The origin of language

Darwin started thinking about the origin of language in the late 1830s. The subject formed part of his wide-ranging speculations about the transmutation of species. In his private notebooks, he reflected on the communicative powers of animals, their ability to learn new sounds and even to associate them with words. “The distinction of language in man is very great from all animals”, he wrote, “but do not overrate—animals communicate to each other” (Barrett ed. 1987, p. 542-3). Darwin observed the similarities between animal sounds and various natural cries and gestures that humans make when expressing strong emotions such as fear, surprise, or joy. He noted the physical connections between words and sounds, exhibited in words like “roar”, “crack”, and “scrape” that seemed imitative of the things signified. He drew parallels between language and music, and asked: “did our language commence with singing—is this the origin of our pleasure in music—do monkeys howl in harmony”? (Barrett ed. 1987, p. 568).

The origin of language was widely studied and controversially debated in the Victorian period in a variety of fields, including comparative philology and linguistics, philosophy, anthropology, and psychology. Some argued that human speech derived from natural, instinctive utterances that were shared with some animals, and that languages developed and spread gradually according to various natural laws and processes. Proponents of the natural language theory included Darwin’s cousin, Hensleigh Wedgwood, the liberal Anglican scholar Frederic Farrar, the German philologist August Schleicher, and the American philologist William Dwight Whitney. Others argued that language was uniquely human, a manifestation of man’s higher nature and an instrument of his reason. Its origin was divine, and its development more akin to an art, than to any purely natural process. The leading advocate of this natural theological view of language was Friedrich Max Müller, a German linguist and oriental scholar who had emigrated to Britain and who eventually obtained a professorship at Oxford. In a series of influential lectures delivered several years after Darwin’s Origin of Species, Max Müller asserted that language was the “one great barrier between the brute and man”; “no process of natural selection will ever distil significant words out of the notes of birds and the cries of beasts” (Müller 1861, 1: 22-3, 354).

--- Provided data ---
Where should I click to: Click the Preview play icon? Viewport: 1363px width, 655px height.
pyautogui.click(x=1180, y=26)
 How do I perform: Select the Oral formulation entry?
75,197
...
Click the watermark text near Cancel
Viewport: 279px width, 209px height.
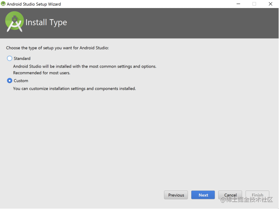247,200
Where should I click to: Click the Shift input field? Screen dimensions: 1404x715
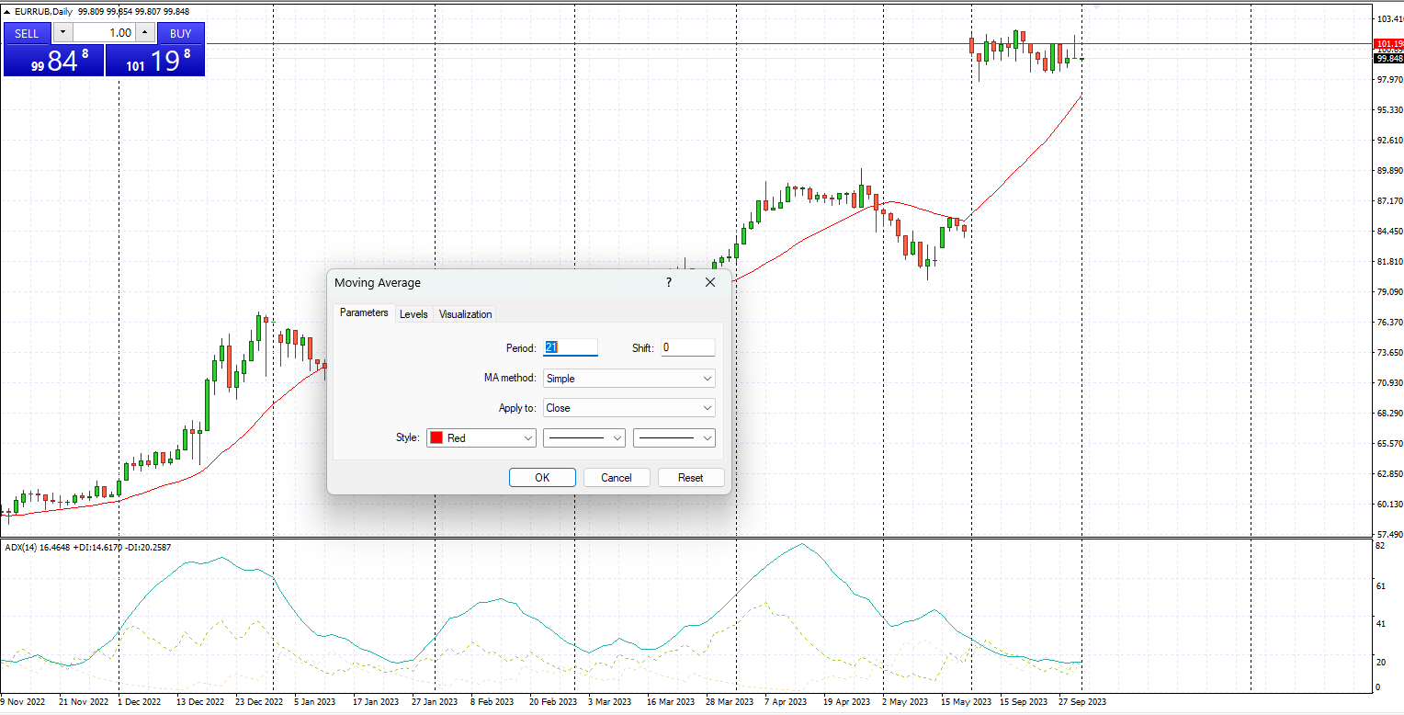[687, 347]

--- Short problem 1 ---
Answer these questions using the passage on the origin of language:
(a) When did Darwin start thinking about the origin of language?
(b) Which three words did Darwin note as seeming imitative of the things they signify?
(c) At which university did Friedrich Max Müller eventually obtain a professorship?
--- Short problem 2 ---
Rewrite the paragraph of the passage on the origin of language that begins "The origin of language was widely studied" as a short list that keeps its main facts.
The items aren't needed for what follows.

--- Task solution 1 ---
(a) In the late 1830s.
(b) "Roar", "crack", and "scrape".
(c) Oxford.

--- Task solution 2 ---
- In the Victorian period, the origin of language was widely studied and debated in comparative philology and linguistics, philosophy, anthropology, and psychology.
- Natural language theory: human speech came from natural, instinctive utterances shared with some animals, and languages developed and spread gradually by natural laws and processes.
- Proponents included Hensleigh Wedgwood (Darwin's cousin), Frederic Farrar, August Schleicher, and William Dwight Whitney.
- Opposing view: language was uniquely human, showed man's higher nature, and served his reason. Its origin was divine, and its development was more like an art than a natural process.
- The leading advocate of this view was Friedrich Max Müller, a German linguist and oriental scholar who emigrated to Britain and became a professor at Oxford.
- In lectures given several years after the Origin of Species, he called language the "one great barrier between the brute and man" and denied that natural selection could produce significant words from animal sounds.